Task instructions
Rewrite all of the entries below, replacing each "GUI agent" with "interface agent" and leaving everything else as it is.

Record excerpts
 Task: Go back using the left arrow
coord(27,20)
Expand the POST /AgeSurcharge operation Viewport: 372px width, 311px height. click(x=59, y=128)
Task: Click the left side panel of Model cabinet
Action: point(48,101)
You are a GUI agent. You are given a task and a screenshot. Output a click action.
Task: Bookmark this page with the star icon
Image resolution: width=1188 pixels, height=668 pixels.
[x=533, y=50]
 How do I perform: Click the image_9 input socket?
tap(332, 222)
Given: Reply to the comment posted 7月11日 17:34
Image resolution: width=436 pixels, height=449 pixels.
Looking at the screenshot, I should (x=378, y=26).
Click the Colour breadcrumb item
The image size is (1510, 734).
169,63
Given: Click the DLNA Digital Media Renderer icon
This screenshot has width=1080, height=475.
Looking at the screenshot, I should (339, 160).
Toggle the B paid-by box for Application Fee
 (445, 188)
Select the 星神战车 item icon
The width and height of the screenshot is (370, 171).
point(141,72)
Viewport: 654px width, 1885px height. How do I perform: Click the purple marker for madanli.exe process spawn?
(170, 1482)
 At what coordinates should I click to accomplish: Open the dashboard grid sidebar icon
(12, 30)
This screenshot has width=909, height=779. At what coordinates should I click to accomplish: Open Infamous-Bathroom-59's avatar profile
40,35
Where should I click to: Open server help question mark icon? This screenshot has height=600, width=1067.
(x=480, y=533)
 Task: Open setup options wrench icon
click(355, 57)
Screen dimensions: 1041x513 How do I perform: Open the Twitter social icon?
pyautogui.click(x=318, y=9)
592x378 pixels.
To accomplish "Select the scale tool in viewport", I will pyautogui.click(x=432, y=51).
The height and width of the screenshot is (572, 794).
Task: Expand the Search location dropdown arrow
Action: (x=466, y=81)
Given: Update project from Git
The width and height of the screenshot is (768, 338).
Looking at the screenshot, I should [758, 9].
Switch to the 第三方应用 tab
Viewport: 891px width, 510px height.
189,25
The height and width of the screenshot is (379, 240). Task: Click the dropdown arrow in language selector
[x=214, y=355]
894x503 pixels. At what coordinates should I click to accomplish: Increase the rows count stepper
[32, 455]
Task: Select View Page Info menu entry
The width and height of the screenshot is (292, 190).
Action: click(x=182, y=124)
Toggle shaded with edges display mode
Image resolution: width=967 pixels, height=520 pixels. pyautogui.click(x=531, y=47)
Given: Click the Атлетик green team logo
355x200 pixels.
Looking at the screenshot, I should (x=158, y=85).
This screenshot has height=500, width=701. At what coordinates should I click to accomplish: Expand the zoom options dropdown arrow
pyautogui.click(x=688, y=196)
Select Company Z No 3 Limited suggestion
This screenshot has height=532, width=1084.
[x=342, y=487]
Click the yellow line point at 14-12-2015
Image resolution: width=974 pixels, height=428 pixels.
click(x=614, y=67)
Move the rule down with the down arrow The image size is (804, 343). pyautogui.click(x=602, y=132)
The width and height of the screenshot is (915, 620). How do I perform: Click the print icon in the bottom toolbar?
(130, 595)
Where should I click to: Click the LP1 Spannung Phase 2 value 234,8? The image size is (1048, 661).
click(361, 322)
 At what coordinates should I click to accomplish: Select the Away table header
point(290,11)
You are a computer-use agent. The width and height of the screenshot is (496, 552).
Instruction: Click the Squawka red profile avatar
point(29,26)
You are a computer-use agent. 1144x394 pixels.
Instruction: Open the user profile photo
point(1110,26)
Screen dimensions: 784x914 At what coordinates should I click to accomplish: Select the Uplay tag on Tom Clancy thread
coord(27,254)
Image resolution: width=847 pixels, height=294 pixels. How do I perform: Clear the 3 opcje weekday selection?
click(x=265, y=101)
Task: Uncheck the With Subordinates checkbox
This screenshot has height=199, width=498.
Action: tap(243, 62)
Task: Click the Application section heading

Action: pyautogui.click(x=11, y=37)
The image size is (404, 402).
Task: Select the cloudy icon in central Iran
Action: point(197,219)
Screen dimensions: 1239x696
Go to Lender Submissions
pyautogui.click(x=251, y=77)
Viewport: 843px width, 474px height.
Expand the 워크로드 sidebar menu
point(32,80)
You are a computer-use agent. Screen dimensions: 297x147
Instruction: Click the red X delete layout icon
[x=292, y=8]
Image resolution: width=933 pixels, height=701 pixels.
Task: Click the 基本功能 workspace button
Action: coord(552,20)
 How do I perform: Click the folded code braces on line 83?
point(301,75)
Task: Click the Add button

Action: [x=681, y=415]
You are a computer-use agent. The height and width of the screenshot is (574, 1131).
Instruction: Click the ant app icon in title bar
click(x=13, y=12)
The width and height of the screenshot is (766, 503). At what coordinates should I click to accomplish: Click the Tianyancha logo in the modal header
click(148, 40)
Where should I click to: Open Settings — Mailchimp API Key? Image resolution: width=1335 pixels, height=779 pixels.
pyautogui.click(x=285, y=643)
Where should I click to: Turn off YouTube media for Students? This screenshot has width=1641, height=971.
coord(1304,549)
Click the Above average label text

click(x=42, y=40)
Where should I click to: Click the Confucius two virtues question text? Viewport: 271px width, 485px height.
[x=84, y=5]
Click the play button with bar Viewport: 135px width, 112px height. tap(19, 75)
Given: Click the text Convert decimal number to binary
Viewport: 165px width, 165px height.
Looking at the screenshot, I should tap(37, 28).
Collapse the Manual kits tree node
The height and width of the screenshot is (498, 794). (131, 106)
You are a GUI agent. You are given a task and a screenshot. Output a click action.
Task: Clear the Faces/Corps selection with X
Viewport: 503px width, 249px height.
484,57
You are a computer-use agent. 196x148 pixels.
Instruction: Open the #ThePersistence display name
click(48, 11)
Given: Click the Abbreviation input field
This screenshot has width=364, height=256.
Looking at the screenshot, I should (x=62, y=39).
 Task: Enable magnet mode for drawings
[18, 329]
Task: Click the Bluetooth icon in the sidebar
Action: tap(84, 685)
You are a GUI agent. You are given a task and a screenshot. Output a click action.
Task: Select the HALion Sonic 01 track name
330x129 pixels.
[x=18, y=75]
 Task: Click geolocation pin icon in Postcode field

Correct answer
 Task: Go back using the left arrow
coord(27,20)
Expand the POST /AgeSurcharge operation Viewport: 372px width, 311px height. click(x=59, y=128)
Task: Click the left side panel of Model cabinet
Action: point(48,101)
You are a interface agent. You are given a task and a screenshot. Output a click action.
Task: Bookmark this page with the star icon
Image resolution: width=1188 pixels, height=668 pixels.
[x=533, y=50]
 How do I perform: Click the image_9 input socket?
tap(332, 222)
Given: Reply to the comment posted 7月11日 17:34
Image resolution: width=436 pixels, height=449 pixels.
Looking at the screenshot, I should (x=378, y=26).
Click the Colour breadcrumb item
The image size is (1510, 734).
169,63
Given: Click the DLNA Digital Media Renderer icon
This screenshot has width=1080, height=475.
Looking at the screenshot, I should (339, 160).
Toggle the B paid-by box for Application Fee
 (445, 188)
Select the 星神战车 item icon
The width and height of the screenshot is (370, 171).
point(141,72)
Viewport: 654px width, 1885px height. How do I perform: Click the purple marker for madanli.exe process spawn?
(170, 1482)
 At what coordinates should I click to accomplish: Open the dashboard grid sidebar icon
(12, 30)
This screenshot has width=909, height=779. At what coordinates should I click to accomplish: Open Infamous-Bathroom-59's avatar profile
40,35
Where should I click to: Open server help question mark icon? This screenshot has height=600, width=1067.
(x=480, y=533)
 Task: Open setup options wrench icon
click(355, 57)
Screen dimensions: 1041x513 How do I perform: Open the Twitter social icon?
pyautogui.click(x=318, y=9)
592x378 pixels.
To accomplish "Select the scale tool in viewport", I will pyautogui.click(x=432, y=51).
The height and width of the screenshot is (572, 794).
Task: Expand the Search location dropdown arrow
Action: (x=466, y=81)
Given: Update project from Git
The width and height of the screenshot is (768, 338).
Looking at the screenshot, I should [758, 9].
Switch to the 第三方应用 tab
Viewport: 891px width, 510px height.
189,25
The height and width of the screenshot is (379, 240). Task: Click the dropdown arrow in language selector
[x=214, y=355]
894x503 pixels. At what coordinates should I click to accomplish: Increase the rows count stepper
[32, 455]
Task: Select View Page Info menu entry
The width and height of the screenshot is (292, 190).
Action: click(x=182, y=124)
Toggle shaded with edges display mode
Image resolution: width=967 pixels, height=520 pixels. pyautogui.click(x=531, y=47)
Given: Click the Атлетик green team logo
355x200 pixels.
Looking at the screenshot, I should (x=158, y=85).
This screenshot has height=500, width=701. At what coordinates should I click to accomplish: Expand the zoom options dropdown arrow
pyautogui.click(x=688, y=196)
Select Company Z No 3 Limited suggestion
This screenshot has height=532, width=1084.
[x=342, y=487]
Click the yellow line point at 14-12-2015
Image resolution: width=974 pixels, height=428 pixels.
click(x=614, y=67)
Move the rule down with the down arrow The image size is (804, 343). pyautogui.click(x=602, y=132)
The width and height of the screenshot is (915, 620). How do I perform: Click the print icon in the bottom toolbar?
(130, 595)
Where should I click to: Click the LP1 Spannung Phase 2 value 234,8? The image size is (1048, 661).
click(361, 322)
 At what coordinates should I click to accomplish: Select the Away table header
point(290,11)
You are a computer-use agent. The width and height of the screenshot is (496, 552).
Instruction: Click the Squawka red profile avatar
point(29,26)
You are a computer-use agent. 1144x394 pixels.
Instruction: Open the user profile photo
point(1110,26)
Screen dimensions: 784x914 At what coordinates should I click to accomplish: Select the Uplay tag on Tom Clancy thread
coord(27,254)
Image resolution: width=847 pixels, height=294 pixels. How do I perform: Clear the 3 opcje weekday selection?
click(x=265, y=101)
Task: Uncheck the With Subordinates checkbox
This screenshot has height=199, width=498.
Action: tap(243, 62)
Task: Click the Application section heading

Action: pyautogui.click(x=11, y=37)
The image size is (404, 402).
Task: Select the cloudy icon in central Iran
Action: point(197,219)
Screen dimensions: 1239x696
Go to Lender Submissions
pyautogui.click(x=251, y=77)
Viewport: 843px width, 474px height.
Expand the 워크로드 sidebar menu
point(32,80)
You are a computer-use agent. Screen dimensions: 297x147
Instruction: Click the red X delete layout icon
[x=292, y=8]
Image resolution: width=933 pixels, height=701 pixels.
Task: Click the 基本功能 workspace button
Action: coord(552,20)
 How do I perform: Click the folded code braces on line 83?
point(301,75)
Task: Click the Add button

Action: [x=681, y=415]
You are a computer-use agent. The height and width of the screenshot is (574, 1131).
Instruction: Click the ant app icon in title bar
click(x=13, y=12)
The width and height of the screenshot is (766, 503). At what coordinates should I click to accomplish: Click the Tianyancha logo in the modal header
click(148, 40)
Where should I click to: Open Settings — Mailchimp API Key? Image resolution: width=1335 pixels, height=779 pixels.
pyautogui.click(x=285, y=643)
Where should I click to: Turn off YouTube media for Students? This screenshot has width=1641, height=971.
coord(1304,549)
Click the Above average label text

click(x=42, y=40)
Where should I click to: Click the Confucius two virtues question text? Viewport: 271px width, 485px height.
[x=84, y=5]
Click the play button with bar Viewport: 135px width, 112px height. tap(19, 75)
Given: Click the text Convert decimal number to binary
Viewport: 165px width, 165px height.
Looking at the screenshot, I should tap(37, 28).
Collapse the Manual kits tree node
The height and width of the screenshot is (498, 794). (131, 106)
You are a interface agent. You are given a task and a screenshot. Output a click action.
Task: Clear the Faces/Corps selection with X
Viewport: 503px width, 249px height.
484,57
You are a computer-use agent. 196x148 pixels.
Instruction: Open the #ThePersistence display name
click(48, 11)
Given: Click the Abbreviation input field
This screenshot has width=364, height=256.
Looking at the screenshot, I should (x=62, y=39).
 Task: Enable magnet mode for drawings
[18, 329]
Task: Click the Bluetooth icon in the sidebar
Action: tap(84, 685)
You are a interface agent. You are given a task and a screenshot. Output a click action.
Task: Select the HALion Sonic 01 track name
330x129 pixels.
[x=18, y=75]
 Task: Click geolocation pin icon in Postcode field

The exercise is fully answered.